#### [YOUR TASK]
Copy the lines below that contain "Insert".

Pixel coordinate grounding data
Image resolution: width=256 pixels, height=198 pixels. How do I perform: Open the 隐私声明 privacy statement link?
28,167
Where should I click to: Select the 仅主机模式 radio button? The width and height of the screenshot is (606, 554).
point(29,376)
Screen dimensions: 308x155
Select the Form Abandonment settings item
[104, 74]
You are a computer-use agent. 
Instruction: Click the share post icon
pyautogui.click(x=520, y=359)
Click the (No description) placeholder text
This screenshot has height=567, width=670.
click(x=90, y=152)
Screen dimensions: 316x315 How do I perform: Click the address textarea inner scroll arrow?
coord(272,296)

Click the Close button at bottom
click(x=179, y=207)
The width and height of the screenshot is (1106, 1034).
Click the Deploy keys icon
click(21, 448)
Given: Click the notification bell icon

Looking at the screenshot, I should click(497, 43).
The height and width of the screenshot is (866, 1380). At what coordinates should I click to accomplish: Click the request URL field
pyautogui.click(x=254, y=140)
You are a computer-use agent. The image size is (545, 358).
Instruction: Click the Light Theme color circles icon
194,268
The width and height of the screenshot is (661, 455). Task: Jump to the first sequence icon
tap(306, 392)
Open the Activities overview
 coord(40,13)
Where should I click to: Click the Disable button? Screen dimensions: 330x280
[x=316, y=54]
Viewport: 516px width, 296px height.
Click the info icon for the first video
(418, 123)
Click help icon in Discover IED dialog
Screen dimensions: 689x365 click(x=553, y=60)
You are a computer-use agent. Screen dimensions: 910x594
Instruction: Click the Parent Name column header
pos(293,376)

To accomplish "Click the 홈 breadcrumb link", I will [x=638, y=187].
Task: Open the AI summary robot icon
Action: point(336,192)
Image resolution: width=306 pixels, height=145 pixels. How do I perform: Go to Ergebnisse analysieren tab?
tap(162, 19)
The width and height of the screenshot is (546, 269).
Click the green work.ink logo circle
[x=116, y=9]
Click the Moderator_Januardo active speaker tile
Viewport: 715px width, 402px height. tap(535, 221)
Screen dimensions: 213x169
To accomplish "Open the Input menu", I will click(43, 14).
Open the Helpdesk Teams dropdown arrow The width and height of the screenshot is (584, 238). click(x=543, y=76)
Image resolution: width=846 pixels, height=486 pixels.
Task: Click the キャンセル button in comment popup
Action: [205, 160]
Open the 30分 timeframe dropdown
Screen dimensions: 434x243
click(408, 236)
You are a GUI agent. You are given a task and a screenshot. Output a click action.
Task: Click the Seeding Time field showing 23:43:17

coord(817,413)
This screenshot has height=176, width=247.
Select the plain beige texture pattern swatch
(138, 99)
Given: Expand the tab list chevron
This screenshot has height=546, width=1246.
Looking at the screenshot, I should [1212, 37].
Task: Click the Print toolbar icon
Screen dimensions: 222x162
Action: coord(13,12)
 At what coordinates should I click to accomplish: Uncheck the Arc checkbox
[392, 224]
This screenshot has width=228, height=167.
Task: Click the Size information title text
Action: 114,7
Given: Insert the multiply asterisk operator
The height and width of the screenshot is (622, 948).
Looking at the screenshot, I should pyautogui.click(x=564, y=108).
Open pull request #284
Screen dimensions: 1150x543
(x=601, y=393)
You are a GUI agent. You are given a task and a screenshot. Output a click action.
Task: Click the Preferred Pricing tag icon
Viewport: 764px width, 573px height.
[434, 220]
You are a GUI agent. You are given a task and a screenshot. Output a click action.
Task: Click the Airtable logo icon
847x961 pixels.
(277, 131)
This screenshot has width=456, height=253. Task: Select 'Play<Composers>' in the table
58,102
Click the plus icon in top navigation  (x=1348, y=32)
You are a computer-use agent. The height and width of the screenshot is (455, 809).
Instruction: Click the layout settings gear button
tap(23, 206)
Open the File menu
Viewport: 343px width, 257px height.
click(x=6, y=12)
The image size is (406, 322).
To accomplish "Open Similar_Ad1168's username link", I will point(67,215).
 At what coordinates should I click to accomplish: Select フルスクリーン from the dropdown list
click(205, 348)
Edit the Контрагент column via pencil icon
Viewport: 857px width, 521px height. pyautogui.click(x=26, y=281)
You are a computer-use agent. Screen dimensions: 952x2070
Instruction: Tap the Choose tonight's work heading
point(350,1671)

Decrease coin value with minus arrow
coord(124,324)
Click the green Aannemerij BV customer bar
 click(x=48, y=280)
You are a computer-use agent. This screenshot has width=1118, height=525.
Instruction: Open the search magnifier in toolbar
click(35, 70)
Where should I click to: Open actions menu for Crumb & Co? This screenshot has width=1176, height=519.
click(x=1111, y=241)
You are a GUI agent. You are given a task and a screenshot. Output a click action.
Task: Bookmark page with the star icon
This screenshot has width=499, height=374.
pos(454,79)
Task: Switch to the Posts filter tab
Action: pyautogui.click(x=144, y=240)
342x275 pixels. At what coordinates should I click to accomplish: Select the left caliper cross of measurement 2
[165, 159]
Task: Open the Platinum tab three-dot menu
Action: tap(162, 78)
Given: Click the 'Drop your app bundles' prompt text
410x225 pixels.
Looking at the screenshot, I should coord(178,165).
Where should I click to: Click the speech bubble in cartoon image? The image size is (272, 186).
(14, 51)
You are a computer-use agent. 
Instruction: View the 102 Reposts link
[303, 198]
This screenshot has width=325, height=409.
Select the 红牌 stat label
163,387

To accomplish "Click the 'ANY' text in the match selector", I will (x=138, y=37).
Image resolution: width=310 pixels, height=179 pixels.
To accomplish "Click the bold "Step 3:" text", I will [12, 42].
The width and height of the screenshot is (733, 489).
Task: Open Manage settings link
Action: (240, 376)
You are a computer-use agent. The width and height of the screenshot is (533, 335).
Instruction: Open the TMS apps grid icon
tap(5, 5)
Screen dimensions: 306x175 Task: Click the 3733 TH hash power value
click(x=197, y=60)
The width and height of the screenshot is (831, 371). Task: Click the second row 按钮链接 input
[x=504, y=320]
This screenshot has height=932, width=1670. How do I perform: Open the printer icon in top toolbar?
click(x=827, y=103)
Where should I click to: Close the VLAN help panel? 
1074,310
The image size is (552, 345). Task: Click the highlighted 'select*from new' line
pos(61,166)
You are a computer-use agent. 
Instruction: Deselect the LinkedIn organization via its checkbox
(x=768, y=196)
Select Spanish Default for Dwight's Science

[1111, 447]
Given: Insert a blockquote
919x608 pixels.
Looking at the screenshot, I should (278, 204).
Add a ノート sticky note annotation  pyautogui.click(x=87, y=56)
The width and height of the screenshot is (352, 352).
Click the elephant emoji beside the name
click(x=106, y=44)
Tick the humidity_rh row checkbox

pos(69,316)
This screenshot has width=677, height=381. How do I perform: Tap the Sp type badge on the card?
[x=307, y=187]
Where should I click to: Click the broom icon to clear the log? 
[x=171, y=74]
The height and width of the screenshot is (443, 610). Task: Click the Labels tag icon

#### [RESPONSE TO THIS TASK]
Given: Insert the multiply asterisk operator
Given: Insert a blockquote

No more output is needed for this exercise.